March 25, 2020
To our patients,
In keeping with Governor Brown’s Executive Order 20-10, our office will be closed until June 15th, 2020.
We are working this week on getting patient appointments rescheduled. If you have not already received a call from someone at our office you should receive one shortly.
Both Dr. Jessica and Dr. Stevenson will be available for dental emergencies for any patients that exhibit no signs or symptoms of illness and have not traveled outside of the country in the last 14 days.
If you are experiencing a dental emergency, please call Dr. Stevenson at 801-885-7639 or Dr. Jessica at 541-232-0398. If you are sent to their voicemail, please leave your name, phone number, and a brief description of your emergency. They will return your call as soon as possible.
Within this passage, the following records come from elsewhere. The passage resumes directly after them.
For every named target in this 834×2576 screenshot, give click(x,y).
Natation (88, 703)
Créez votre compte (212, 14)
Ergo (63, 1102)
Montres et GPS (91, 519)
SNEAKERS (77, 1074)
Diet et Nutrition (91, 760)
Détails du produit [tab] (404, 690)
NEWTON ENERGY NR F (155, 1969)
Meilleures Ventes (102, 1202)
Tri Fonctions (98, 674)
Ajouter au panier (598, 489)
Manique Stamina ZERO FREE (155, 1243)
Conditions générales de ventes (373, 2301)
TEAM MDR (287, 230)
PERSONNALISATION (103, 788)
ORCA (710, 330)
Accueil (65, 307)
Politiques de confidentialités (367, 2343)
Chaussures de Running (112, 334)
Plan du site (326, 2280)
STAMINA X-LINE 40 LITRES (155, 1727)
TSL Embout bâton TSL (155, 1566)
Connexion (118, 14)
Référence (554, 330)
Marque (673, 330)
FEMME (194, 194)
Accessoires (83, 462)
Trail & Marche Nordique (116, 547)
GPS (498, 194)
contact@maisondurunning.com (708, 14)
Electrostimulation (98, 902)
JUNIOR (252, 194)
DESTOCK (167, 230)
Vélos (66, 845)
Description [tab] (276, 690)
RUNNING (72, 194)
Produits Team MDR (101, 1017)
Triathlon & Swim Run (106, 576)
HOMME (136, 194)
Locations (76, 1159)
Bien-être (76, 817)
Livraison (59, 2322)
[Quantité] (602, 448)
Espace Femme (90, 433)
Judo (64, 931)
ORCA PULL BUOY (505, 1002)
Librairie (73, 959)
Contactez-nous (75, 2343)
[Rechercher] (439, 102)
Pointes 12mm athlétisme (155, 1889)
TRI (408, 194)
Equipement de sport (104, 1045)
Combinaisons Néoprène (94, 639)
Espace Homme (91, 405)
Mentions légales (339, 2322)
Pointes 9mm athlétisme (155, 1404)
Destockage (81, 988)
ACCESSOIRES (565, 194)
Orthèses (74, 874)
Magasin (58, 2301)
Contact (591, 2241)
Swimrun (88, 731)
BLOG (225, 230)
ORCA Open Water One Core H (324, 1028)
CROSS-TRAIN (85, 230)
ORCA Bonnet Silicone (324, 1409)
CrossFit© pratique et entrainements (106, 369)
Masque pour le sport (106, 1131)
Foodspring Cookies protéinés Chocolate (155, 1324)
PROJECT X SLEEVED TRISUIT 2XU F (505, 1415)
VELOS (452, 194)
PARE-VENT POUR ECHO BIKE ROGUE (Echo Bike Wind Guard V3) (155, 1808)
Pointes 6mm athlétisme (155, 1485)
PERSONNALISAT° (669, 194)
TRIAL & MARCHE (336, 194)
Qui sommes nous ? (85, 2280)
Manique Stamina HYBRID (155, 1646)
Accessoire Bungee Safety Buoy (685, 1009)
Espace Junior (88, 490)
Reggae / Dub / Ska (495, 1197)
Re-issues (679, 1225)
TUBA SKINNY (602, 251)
We will continue to monitor the status of COVID-19 nationally and within our community. Please visit us at smithjacksondental.com for links to the latest updates. Thank you for your understanding.
We miss seeing each of you and hope you and your family are well in this uncertain time.
Dr Jessica Jackson & Dr Stevenson Smith
Tooth decay is the most frequent childhood disease, but it’s also very preventable. The most common cause of tooth decay in young children is frequent, prolonged exposure of the teeth to sugary drinks. Here are some tips to avoid tooth decay:
- Put only, formula, milk or breast milk in bottles. Avoid filling bottles with liquids such as sweetened water, fruit juice or soft drinks.
- Never put your baby to bed with a bottle.
- Use clean pacifiers
- Do not share saliva with the baby by using the same spoon or licking a pacifier to clean it. Tooth decay can begin with cavity-causing bacteria being passed from others to the baby.
- Keep your baby’s gums and teeth clean.
The American Dental Association recommends cleaning between your teeth daily with an interdental cleaner (like floss). Cleaning between your teeth may help prevent cavities and gum disease. Cleaning between your teeth helps remove a sticky film called plaque. Plaque contains bacteria that feeds on leftover food or sugar in your mouth. When that happens, it releases an acid that can eat away at the outer shell of your teeth and cause cavities.
Plaque that is not removed by brushing and cleaning between your teeth can eventually harden into a rough substance called tartar (or calculus). Tartar collects along your gum line and can lead to gum disease. Once tartar forms, only your dentist can remove it.
What Is The Best Time to Clean Between Your Teeth—Before or After Brushing?
The most important thing about cleaning between your teeth is to do it. As long as you do a thorough job, it doesn’t matter when. Pick a time of day when you can devote an extra couple of minutes to your dental care.
Cleaning between your teeth should not be painful. If you do it too hard, you could damage the tissue between your teeth. If you’re too gentle, you might not be getting the food out. It’s normal to feel some discomfort when you first start, but don’t give up. With daily brushing and cleaning between your teeth, that discomfort should ease within a week or two. If your pain persists, feel free to come talk to Dr. Jessica or Dr. Stevenson.
Brush and Floss Daily
Brushing and flossing your teeth is still very important. Risk of cavities increases with age, one of the reasons is dry mouth—a common side effect of many prescription medications.
Brush your teeth twice a day with fluoride toothpaste. Choose a toothbrush with soft bristles and a small head to get to those hard to reach areas.
Clean Dentures Daily
Bacteria stick to your teeth and also to full or partial dentures. If you wear dentures, remember to clean them on a daily basis with cleaners made specifically for dentures. Do not use toothpastes for natural teeth or household cleaners, which are too abrasive and can damage dentures that can be expensive to replace. Take your dentures out of your mouth for a least four hours every 24 hours to keep the soft and gingival tissues of your mouth healthy.
Visit a Dentist Regularly
Get regular dental checkups at least once a year – do not wait until you have pain. As you age, the nerves inside your teeth constrict and
can decrease in sensitivity. By the time you feel pain from a cavity, it may be too late and you may need root canal therapy or lose your tooth. There are also more serious conditions that your dentist will look for, like oral cancer and gum disease, which do not always cause pain until the advanced stages of the disease. By then, it’s more difficult and costly to treat.
Drink Water with Fluoride
No matter what age you are, drinking water with fluoride helps prevent tooth decay. Fluoride is nature’s cavity fighter. Many community water systems contain added fluoride, but if you prefer bottled water, check the label because some do not contain fluoride. And, some home water filters remove fluoride from the tap water.
It’s never too late to quit smoking. Smoking increases problems with gum disease, tooth decay and tooth loss. It also slows down healing after dental procedures and can decrease the success rate of dental implants.